658_find-k-closest-elements.js

/**
 *
 * Problem:
 * Given a sorted number array and two integers K and X, find K closest numbers to
 * X in the array. Return the numbers in the sorted order. X is not necessarily
 * present in the array. The result should also be sorted in ascending order. If the
 * two numbers has the same differences with X, choose the one with smaller index.
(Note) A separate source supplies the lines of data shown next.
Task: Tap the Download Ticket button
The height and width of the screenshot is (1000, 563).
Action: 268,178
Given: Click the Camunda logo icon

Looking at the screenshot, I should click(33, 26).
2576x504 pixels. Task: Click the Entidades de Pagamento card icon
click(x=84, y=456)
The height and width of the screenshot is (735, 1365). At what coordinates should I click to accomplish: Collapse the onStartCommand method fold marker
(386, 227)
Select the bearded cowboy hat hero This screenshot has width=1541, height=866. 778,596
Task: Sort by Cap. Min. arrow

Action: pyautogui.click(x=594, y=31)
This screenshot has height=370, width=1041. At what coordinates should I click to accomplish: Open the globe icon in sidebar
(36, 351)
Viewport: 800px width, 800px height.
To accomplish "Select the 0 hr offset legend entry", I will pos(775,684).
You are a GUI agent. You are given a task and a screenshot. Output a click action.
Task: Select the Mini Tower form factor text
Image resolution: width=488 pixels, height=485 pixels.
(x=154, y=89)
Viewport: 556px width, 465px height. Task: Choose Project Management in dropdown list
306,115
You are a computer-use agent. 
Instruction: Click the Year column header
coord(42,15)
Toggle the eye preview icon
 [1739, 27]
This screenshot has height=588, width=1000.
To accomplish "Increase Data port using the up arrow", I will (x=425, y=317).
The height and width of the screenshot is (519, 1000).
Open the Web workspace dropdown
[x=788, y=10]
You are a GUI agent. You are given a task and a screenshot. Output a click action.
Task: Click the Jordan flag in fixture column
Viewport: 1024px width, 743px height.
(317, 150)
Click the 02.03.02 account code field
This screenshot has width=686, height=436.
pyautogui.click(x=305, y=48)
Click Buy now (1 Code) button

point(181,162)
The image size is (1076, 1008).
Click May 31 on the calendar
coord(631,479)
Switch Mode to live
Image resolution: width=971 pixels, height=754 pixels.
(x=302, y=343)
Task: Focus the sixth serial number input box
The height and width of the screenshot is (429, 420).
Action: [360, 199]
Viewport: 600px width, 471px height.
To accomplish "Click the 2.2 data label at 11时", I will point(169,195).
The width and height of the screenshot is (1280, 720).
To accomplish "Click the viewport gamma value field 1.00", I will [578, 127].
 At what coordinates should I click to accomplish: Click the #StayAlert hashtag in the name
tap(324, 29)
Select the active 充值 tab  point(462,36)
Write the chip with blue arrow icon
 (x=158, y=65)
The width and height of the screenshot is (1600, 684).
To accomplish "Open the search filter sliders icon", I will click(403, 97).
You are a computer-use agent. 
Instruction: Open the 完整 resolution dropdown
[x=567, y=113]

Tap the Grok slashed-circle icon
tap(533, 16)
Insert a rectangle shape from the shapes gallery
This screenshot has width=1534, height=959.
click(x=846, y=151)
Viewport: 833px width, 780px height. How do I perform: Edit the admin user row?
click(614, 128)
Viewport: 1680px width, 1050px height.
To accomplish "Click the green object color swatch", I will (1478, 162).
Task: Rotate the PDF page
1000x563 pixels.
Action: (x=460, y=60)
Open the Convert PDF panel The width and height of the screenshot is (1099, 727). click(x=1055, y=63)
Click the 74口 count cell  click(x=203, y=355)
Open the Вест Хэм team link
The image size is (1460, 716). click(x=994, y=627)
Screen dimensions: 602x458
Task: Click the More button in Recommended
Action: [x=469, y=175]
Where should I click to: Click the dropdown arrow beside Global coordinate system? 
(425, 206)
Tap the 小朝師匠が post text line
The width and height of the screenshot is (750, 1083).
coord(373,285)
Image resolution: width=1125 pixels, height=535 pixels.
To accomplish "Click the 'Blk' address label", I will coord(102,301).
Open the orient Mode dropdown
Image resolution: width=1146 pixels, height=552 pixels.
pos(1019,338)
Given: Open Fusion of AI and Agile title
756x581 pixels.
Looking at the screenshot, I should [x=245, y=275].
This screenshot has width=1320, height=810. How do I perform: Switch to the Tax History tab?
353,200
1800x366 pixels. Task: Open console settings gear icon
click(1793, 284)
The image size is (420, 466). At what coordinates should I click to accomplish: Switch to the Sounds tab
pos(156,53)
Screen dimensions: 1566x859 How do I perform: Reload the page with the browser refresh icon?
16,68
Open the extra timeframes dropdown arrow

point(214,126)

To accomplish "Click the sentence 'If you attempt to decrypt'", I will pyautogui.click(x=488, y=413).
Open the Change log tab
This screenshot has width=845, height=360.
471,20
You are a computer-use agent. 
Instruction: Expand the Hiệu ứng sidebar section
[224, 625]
 * https://leetcode.com/problems/find-k-closest-elements/
 *
 * Example 1:
 * Input: [5, 6, 7, 8, 9], K = 3, X = 7
 * Output: [6, 7, 8]
 *
 * Example 2:
 * Input: [2, 4, 5, 6, 9], K = 3, X = 6
 * Output: [4, 5, 6]
 *
 *
 * Time: O(log(n - k))
 * Space: O(k) <- result
 *
 * @param {number[]} nums
 * @param {number} k
 * @param {number} x
 * @return {number[]}
 */
function findKClosestElements(nums, k, x) {
  /**
   * First of all, since the original array is sorted, so the result k numbers must
   * be consecutive, so to find these k numbers, actually we just need to find the
   * start of these k numbers. So the problem becomes finding a number in a sorted
   * array, it's obvious binary search can be applied somehow, but what should be the
   * change condition? Think about the following scenarios:
   * 1. --- x --- nums[middle] --- --- nums[middle + k] ---
   * 2. --- nums[middle] --- x --- --- nums[middle + k] ---
   * 3. --- nums[middle] --- --- x --- nums[middle + k] ---
   * 4. --- nums[middle] --- --- nums[middle + k] --- x ---
   * These 4 scenarios cover all the possibilities of the relationships between `x`,
   * `nums[middle]` and `nums[middle + k]`, the ideal case is `x` should fall in the
   * middle of this `nums[middle] ~ nums[middle + k]` window. To find this ideal
   * `middle`, how should we move this window?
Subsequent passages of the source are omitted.